┌──

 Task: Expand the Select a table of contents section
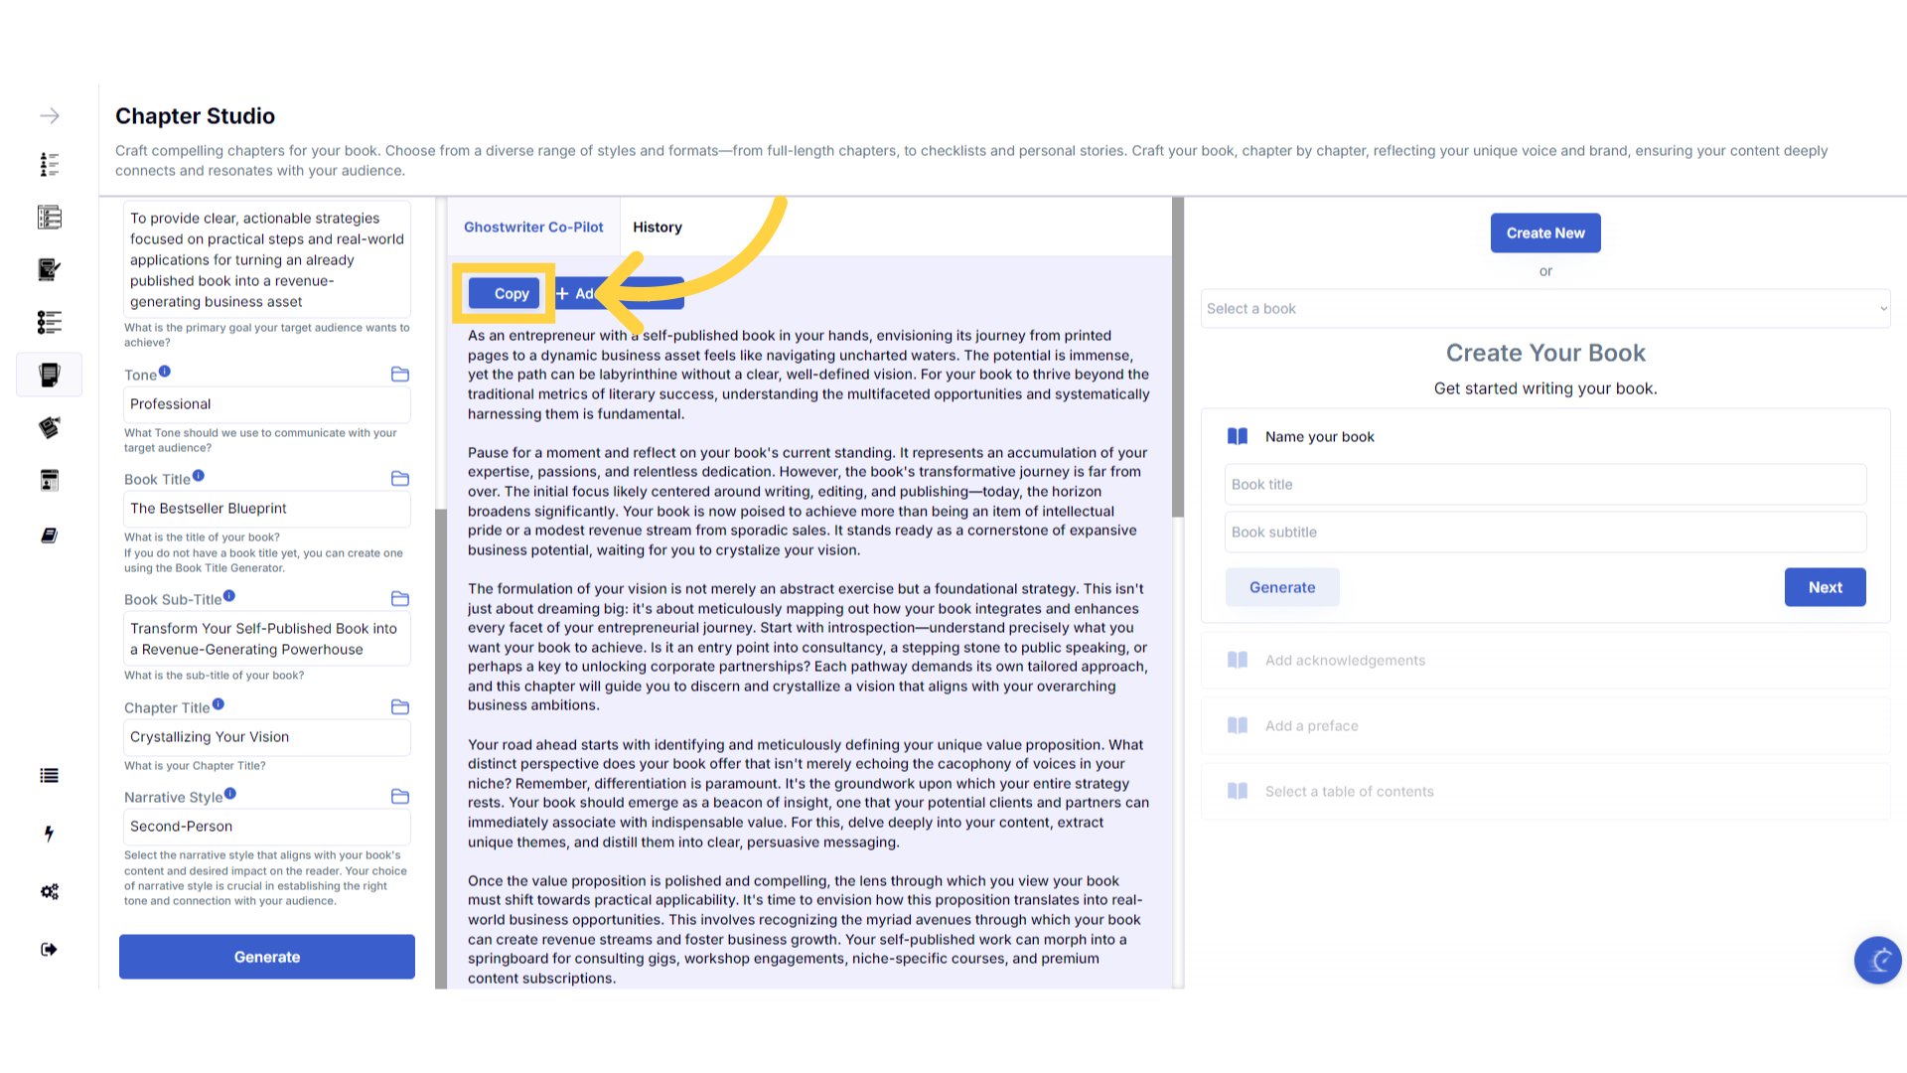(x=1349, y=792)
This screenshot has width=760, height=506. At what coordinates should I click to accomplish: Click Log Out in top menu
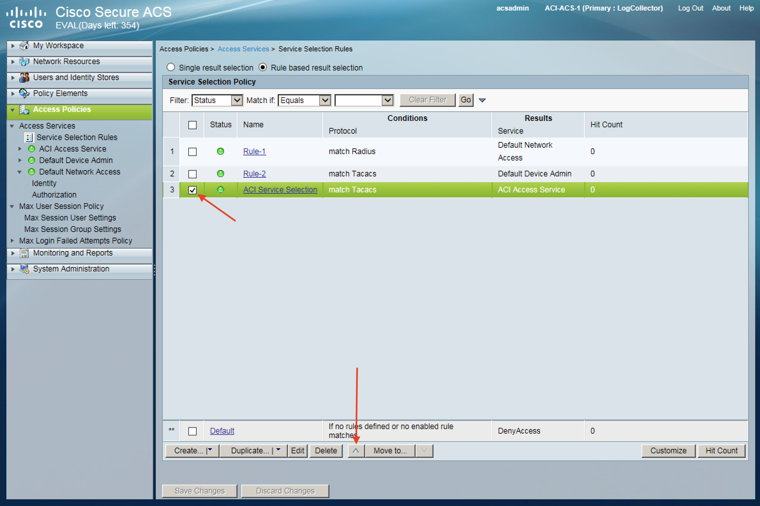click(690, 8)
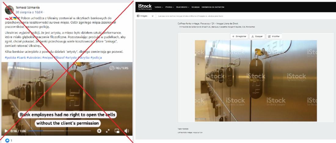Image resolution: width=336 pixels, height=143 pixels.
Task: Open Tendances de recherche menu item
Action: coord(213,7)
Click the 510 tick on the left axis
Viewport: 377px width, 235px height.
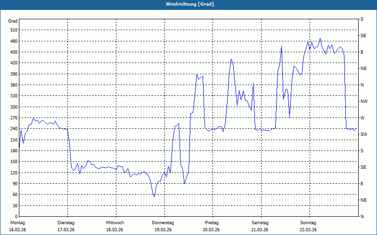pyautogui.click(x=13, y=30)
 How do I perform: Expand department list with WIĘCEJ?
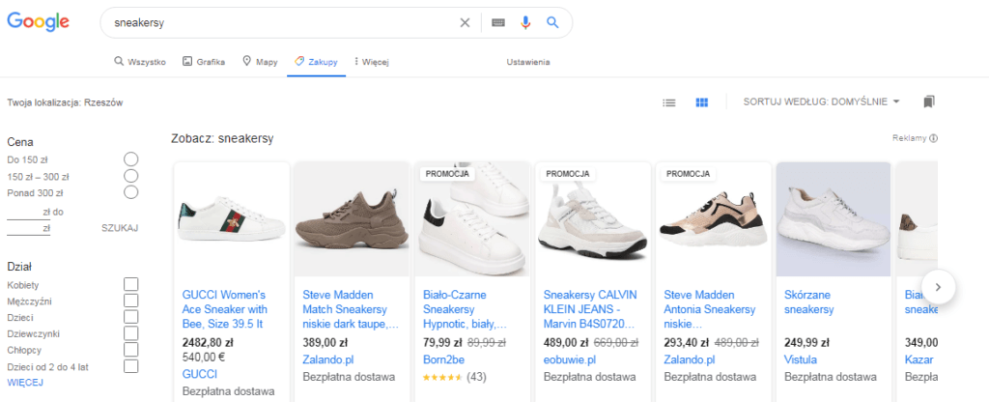click(25, 383)
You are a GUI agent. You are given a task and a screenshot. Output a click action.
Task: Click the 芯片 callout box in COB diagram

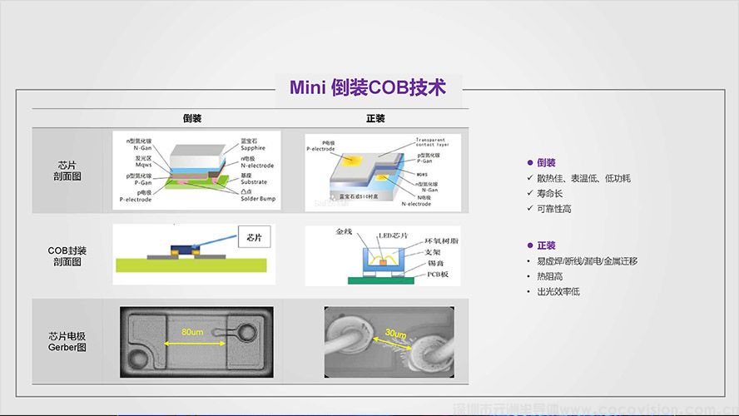pos(255,236)

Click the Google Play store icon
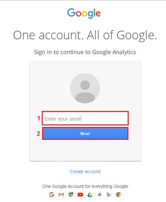point(109,195)
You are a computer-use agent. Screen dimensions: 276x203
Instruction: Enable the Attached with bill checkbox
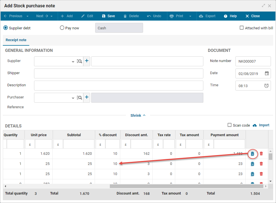point(242,28)
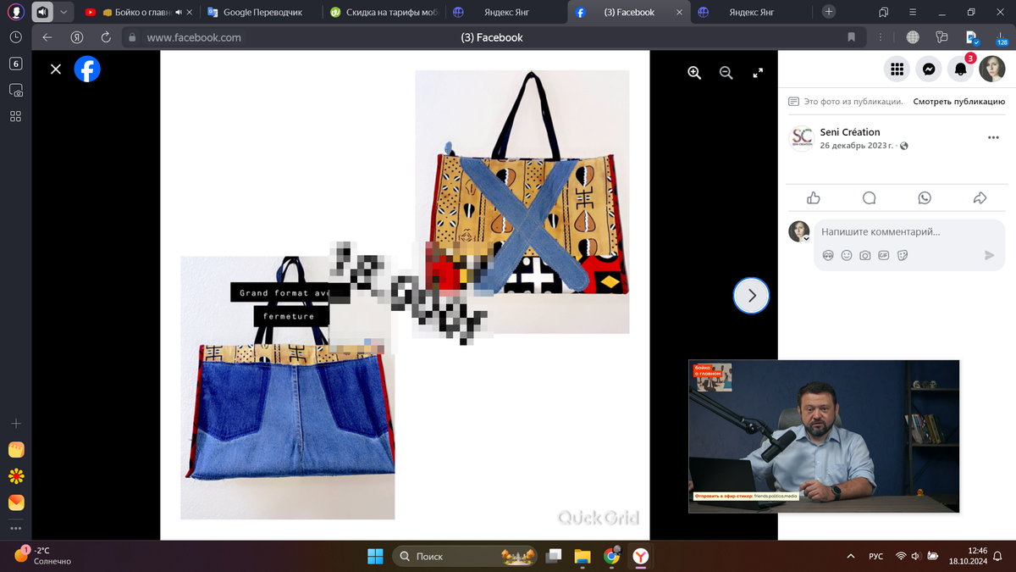Image resolution: width=1016 pixels, height=572 pixels.
Task: Like the Seni Création photo
Action: click(814, 197)
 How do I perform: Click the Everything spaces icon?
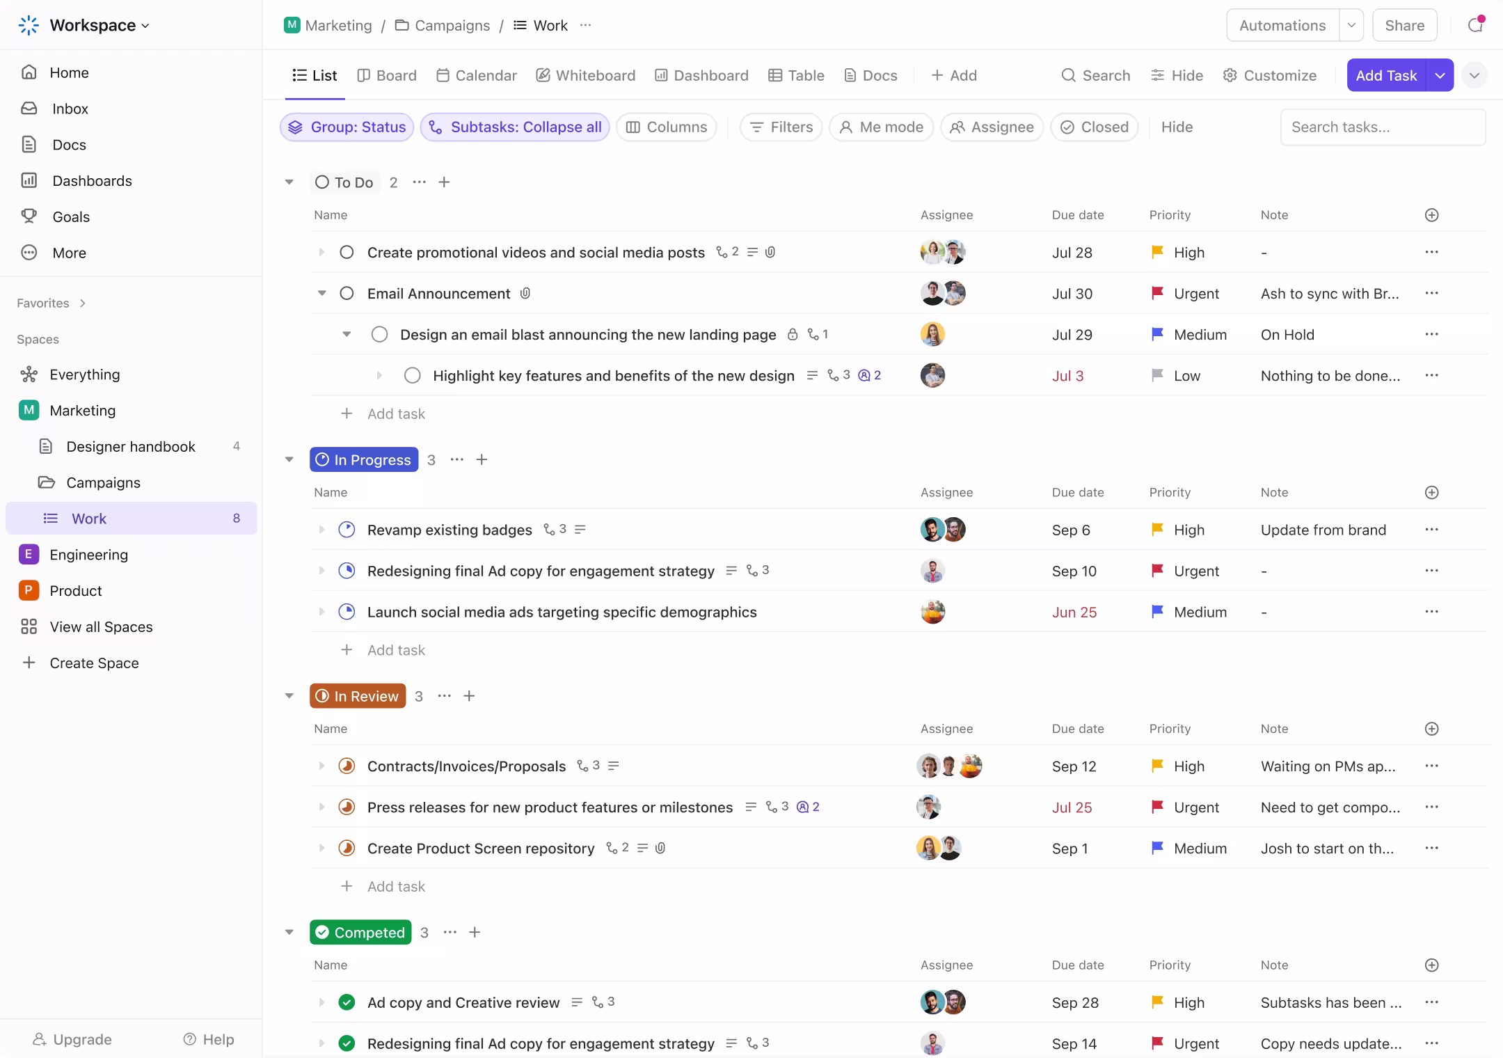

└──

» CHALLENGE
Reproduce the listing above with every occurrence of "screenshot" replaced by "screen capture", keeping all other text unchanged. Omit the pictures from the output.

» ANSWER BELOW
 Task: Expand the Select a table of contents section
(x=1349, y=792)
This screen capture has width=760, height=506. At what coordinates should I click to accomplish: Click Log Out in top menu
click(690, 8)
Image resolution: width=336 pixels, height=143 pixels.
Task: Open Tendances de recherche menu item
Action: coord(213,7)
Click the 510 tick on the left axis
Viewport: 377px width, 235px height.
pyautogui.click(x=13, y=30)
 How do I perform: Expand department list with WIĘCEJ?
click(25, 383)
You are a GUI agent. You are given a task and a screen capture. Output a click action.
Task: Click the 芯片 callout box in COB diagram

pos(255,236)

Click the Google Play store icon
point(109,195)
You are a computer-use agent. Screen dimensions: 276x203
Instruction: Enable the Attached with bill checkbox
point(242,28)
Image resolution: width=1016 pixels, height=572 pixels.
Task: Like the Seni Création photo
Action: click(814, 197)
 How do I perform: Click the Everything spaces icon?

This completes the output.